The exercise: Copy the stretch of the batch normalization tutorial below from "model.add(tfkl.Flatten())" through "baseline_model = create_model(batch_norm=False)", replacing "softmax" with "sigmoid".

Document text:
== == ==

We compare the performance of adding a batch normalisation layer to a convolution neural network (CNN). For this we use the results from a previous post on creating a CNN for fashion MNIST data:

Building a Convolution Neural Network For Fashion Data

import numpy as np

import tensorflow as tf
import tensorflow_datasets as tfds

tfk = tf.keras
tfkl = tf.keras.layers

Data prep

The following code is copied from the previous post here:
Building a Convolution Neural Network For Fashion Data

datasets, datasets_info = tfds.load(
    name="fashion_mnist", with_info=True, as_supervised=False, data_dir="data"
)

from tensorflow.keras.utils import to_categorical

train_data = datasets["train"].batch(1000)
train_data = iter(train_data)

# get first batch as training data
batch_1 = next(train_data)
X_train = batch_1["image"].numpy()
Y_train = to_categorical(batch_1["label"].numpy())

# get second batch as testing data
batch_2 = next(train_data)
X_test = batch_2["image"].numpy()
Y_test = to_categorical(batch_2["label"].numpy())

input_shape = datasets_info.features["image"].shape
num_classes = datasets_info.features["label"].num_classes

Model creation

We create two models - one with batch normalisation layers and one without.

For the batch normalisation model - after each convolution/max pooling layer we add a batch normalisation layer. This layer renormalises the inputs to the subsequent layer. The normalisation is different for each training batch. The idea to prevent covariate shift during training and would hopefully make training converge faster. The batch normalisation layer was originally placed before the activation functions, here it’s after, there isn’t a concensus about whether they should appear before or after the activation function - discussion. When we place it after the activation function is has the effect of renormalising the input data for the subsequent layer, similar to how we usually standardise data before training the network.

The extra layers increase the number of parameters the model has to tune as can be seen below:

def create_model(batch_norm):
    model = tfk.Sequential()
    model.add(
        tfkl.Convolution2D(
            32,
            kernel_size=5,
            input_shape=input_shape,
            activation=tfk.activations.relu,
        )
    )
    model.add(tfkl.MaxPooling2D(pool_size=2))
    if batch_norm:
        model.add(tfkl.BatchNormalization())
    model.add(
        tfkl.Convolution2D(
            32, kernel_size=4, activation=tfk.activations.relu, padding="same"
        )
    )
    model.add(tfkl.MaxPooling2D(pool_size=2))
    if batch_norm:
        model.add(tfkl.BatchNormalization())
    model.add(
        tfkl.Convolution2D(32, kernel_size=3, activation=tfk.activations.relu)
    )
    model.add(tfkl.Flatten())
    if batch_norm:
        model.add(tfkl.BatchNormalization())
    model.add(tfkl.Dropout(rate=0.2))
    model.add(tfkl.Dense(num_classes))
    model.add(tfkl.Activation("softmax"))
    return model

baseline_model = create_model(batch_norm=False)
bn_model = create_model(batch_norm=True)

print('Baseline model summary:')
baseline_model.summary()
print('')
print('Batch normalisation model summary:')
bn_model.summary()

Baseline model summary:
Model: "sequential"

== == ==

Recorded information:
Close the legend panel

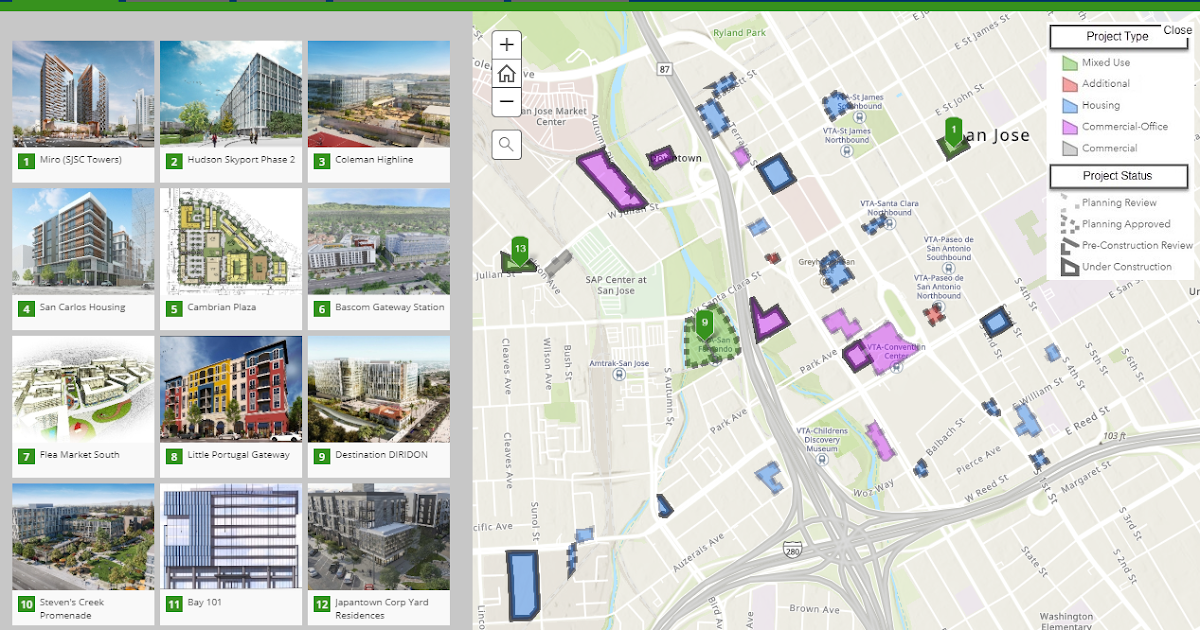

== == ==

Exercise result:
model.add(tfkl.Flatten())
    if batch_norm:
        model.add(tfkl.BatchNormalization())
    model.add(tfkl.Dropout(rate=0.2))
    model.add(tfkl.Dense(num_classes))
    model.add(tfkl.Activation("sigmoid"))
    return model

baseline_model = create_model(batch_norm=False)